Ya en 1959 sale a la luz Chi ti ama così (Quien así te ama, traducido al español solo en 2015), que es su primer testimonio escrito del espanto nazi, al que seguirán otros retazos de la historia vivida y unos cuantos poemas.
Piedad, gratitud y una carta abierta
En muchas páginas y en el decir pausado de esta anciana que baja la mirada al narrar con justeza y serenidad un dolor prolongado se advierte la piedad con que, a pesar de todo, sigue tratando lo humano y a los humanos. Con la lucidez y la serenidad de los años sigue narrando lo que hombres y mujeres, débiles –varias veces calificados comprensivamente así– han sido capaces de hacer porque el olvido podría derivar otra vez en inhumanidad y atrocidades. Reconoce como innato su conmoverse a la vista de ancianos y desvalidos, y más de una vez ha confesado con tono agradecido no haber caído en la tentación de delatar ni de buscar la revancha sobre algunos kapos o soldados que conoció en aquellos campos.

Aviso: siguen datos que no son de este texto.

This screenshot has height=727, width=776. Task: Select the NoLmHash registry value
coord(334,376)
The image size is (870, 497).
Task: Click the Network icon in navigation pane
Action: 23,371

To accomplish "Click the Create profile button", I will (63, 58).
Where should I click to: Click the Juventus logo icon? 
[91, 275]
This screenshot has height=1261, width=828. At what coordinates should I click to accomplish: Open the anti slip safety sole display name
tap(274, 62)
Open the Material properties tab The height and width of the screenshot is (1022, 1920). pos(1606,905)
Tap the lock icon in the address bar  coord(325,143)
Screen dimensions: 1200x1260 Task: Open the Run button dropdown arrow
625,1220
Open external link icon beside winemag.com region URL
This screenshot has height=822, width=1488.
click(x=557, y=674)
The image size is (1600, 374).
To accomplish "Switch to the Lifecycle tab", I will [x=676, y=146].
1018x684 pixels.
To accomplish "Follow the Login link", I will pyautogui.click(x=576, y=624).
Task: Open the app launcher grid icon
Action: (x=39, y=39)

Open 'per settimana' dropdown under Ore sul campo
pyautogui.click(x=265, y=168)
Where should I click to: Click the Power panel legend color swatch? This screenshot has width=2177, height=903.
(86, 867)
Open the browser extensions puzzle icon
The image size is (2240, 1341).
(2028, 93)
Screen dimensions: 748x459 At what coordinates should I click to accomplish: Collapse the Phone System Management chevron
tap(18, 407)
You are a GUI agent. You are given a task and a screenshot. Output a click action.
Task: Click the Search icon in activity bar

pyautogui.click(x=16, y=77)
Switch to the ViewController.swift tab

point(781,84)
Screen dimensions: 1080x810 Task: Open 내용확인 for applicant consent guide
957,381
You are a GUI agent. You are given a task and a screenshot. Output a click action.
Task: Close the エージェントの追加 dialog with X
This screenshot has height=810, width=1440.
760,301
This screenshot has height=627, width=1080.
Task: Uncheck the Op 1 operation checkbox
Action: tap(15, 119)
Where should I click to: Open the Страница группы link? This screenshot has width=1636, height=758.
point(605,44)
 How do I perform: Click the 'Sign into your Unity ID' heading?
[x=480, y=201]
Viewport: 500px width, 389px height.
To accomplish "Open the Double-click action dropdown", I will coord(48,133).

En bastantes ocasiones, la autora se ha dejado preguntar por el que considera un tema delicado, íntimo, y ha recordado que para ella cuenta el antiguo precepto hebreo de no decir “Dios” en vano. En una entrevista reciente le preguntaban si el de Dios era un horizonte totalmente cerrado. Su respuesta ha sido que sus orígenes y su infancia no dejaban de contar y proseguía: “Hay un Dios totalmente mío al que llamo buscando respuestas que no he tenido. Es también ese un modo de volver a la fuente de mis pensamientos no expresados y de los deseos nunca cumplidos”. Se trata –añadía– de un interrogante que le ha conducido a no odiar: “el odio llama al odio”.
El pasado año, antes de cerrar su último libro, Edith ha dejado una Lettera Dio, en cinco páginas escritas en el lenguaje directo de la invocación. Son páginas que no se pueden leer sin emoción, en las que deja constancia de una búsqueda que no ha concluido. Consciente de lo avanzado de sus años, vuelve a la pregunta que afloraba ya en su infancia. Se dirige al que es “el mayor misterio” y “Grande Silencio: “nella Bibbia Haschem, nella preghiera Adonai, nel quotidiano Dio”. Y a ese Dios que apenas se atreve a nombrar agradece no haber cedido al odio y pide tan solo que le sea conservada la memoria, que es “su pan cotidiano”.
No es extraño que este breve texto haya impresionado al papa Francisco, como era de esperar en un lector tan sensible. Y que se lo haya hecho saber expresamente a la autora en el encuentro reciente.